Le città, la cultura, i vini, i cibi ma soprattutto la voglia di essere unici.

Le Maschere Povere di Livorno

Scritto da baldina il 23/02/2009

A Livorno il Carnevale, fino a poco tempo fa, non cominciava prima del 28 gennaio per il famoso voto che i livornesi fecero l' 11 febbraio 1742, dopo che il terremoto che dal 16 al 27 gennaio di quell'anno minacciò la città.
Per la Candelora, apparivano timidamente le prime maschere.
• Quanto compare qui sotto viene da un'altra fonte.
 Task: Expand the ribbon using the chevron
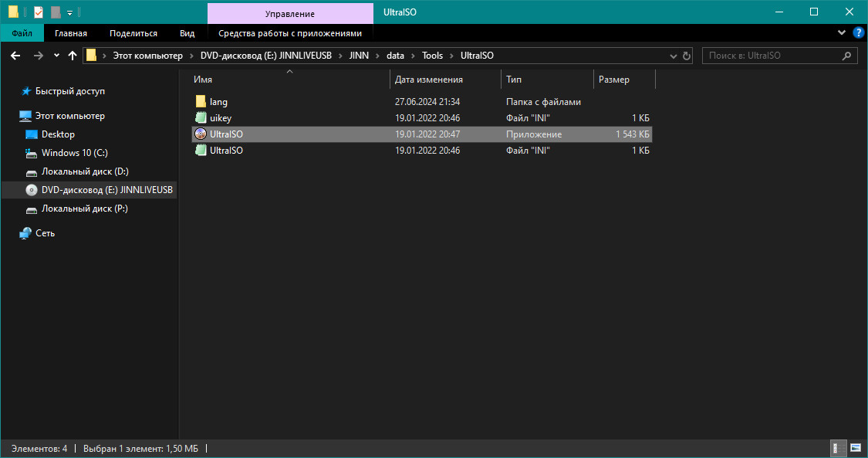(x=842, y=33)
Il "mangia uno, mangia due", insaccato in un vecchio cappotto, col viso difeso da una maschera di cartapesta e un cappellaccio in capo, brandiva una canna da pesca, dalla quale pendeva un filo che portava alla sua estremità una serie sovrapposta di roschette. I ragazzi dovevano saltellare e strappar via dalla lenza le roschette che la maschera gli faceva ballonzolare sulla faccia, senza usare le mani. Era difficile perché, battendo sulla canna con una canna più piccola, dava al filo e alle roschette una continua oscillazione. La cannetta serviva per punire le infrazioni alla legge e i tentativi di frode. Se un ragazzo alzava le mani, una bacchettata calava giù.
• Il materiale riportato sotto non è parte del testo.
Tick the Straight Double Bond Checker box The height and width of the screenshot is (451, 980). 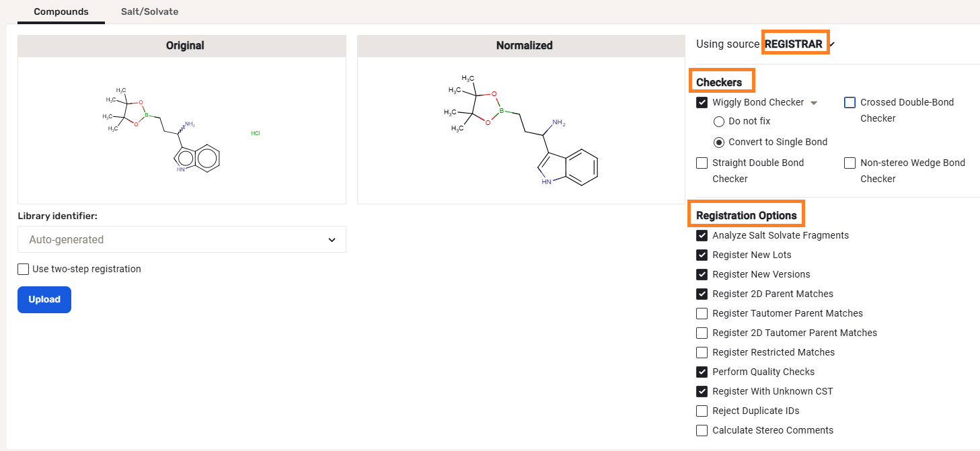tap(702, 163)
I "mugnai", portavano un berrettone conico da Pulcinella, e nelle grandi tasche veri depositi di farina di castagne che lanciavano addosso ai passanti.
Più economica fra tutte era la maschera della "puce"(pulce): bastava una camicia da notte della mamma o della nonna, una di quelle lunghe, interminabili e non trasparenti, rimboccata, una visiera di stoffa ed un mestolo in mano, col quale la maschera fingeva di grattarsi e di dare la caccia alle pulci.
Le maschere più eleganti sfilavano, passeggiavano in via Grande il giovedì grasso, l'ultima domenica e l'ultimo giorno di carnevale.
Due file di carrozze, si muovevano in senso inverso, riunendosi a piazza Colonnella.
Dalle finestre la gente gridava, cantava, faceva baccano in mille modi, con gigantesche trombe, con gli scacciapensieri, con sonagli.
Dopo il corso del martedì, il Carnevale, simboleggiato da un obeso fantoccio coronato, veniva portato sopra un carro di fieno in piazza Grande. E a mezzanotte..... il fantoccio veniva bruciato.Erano maschere povere, che la gente spregiatamente chiamava "stragi".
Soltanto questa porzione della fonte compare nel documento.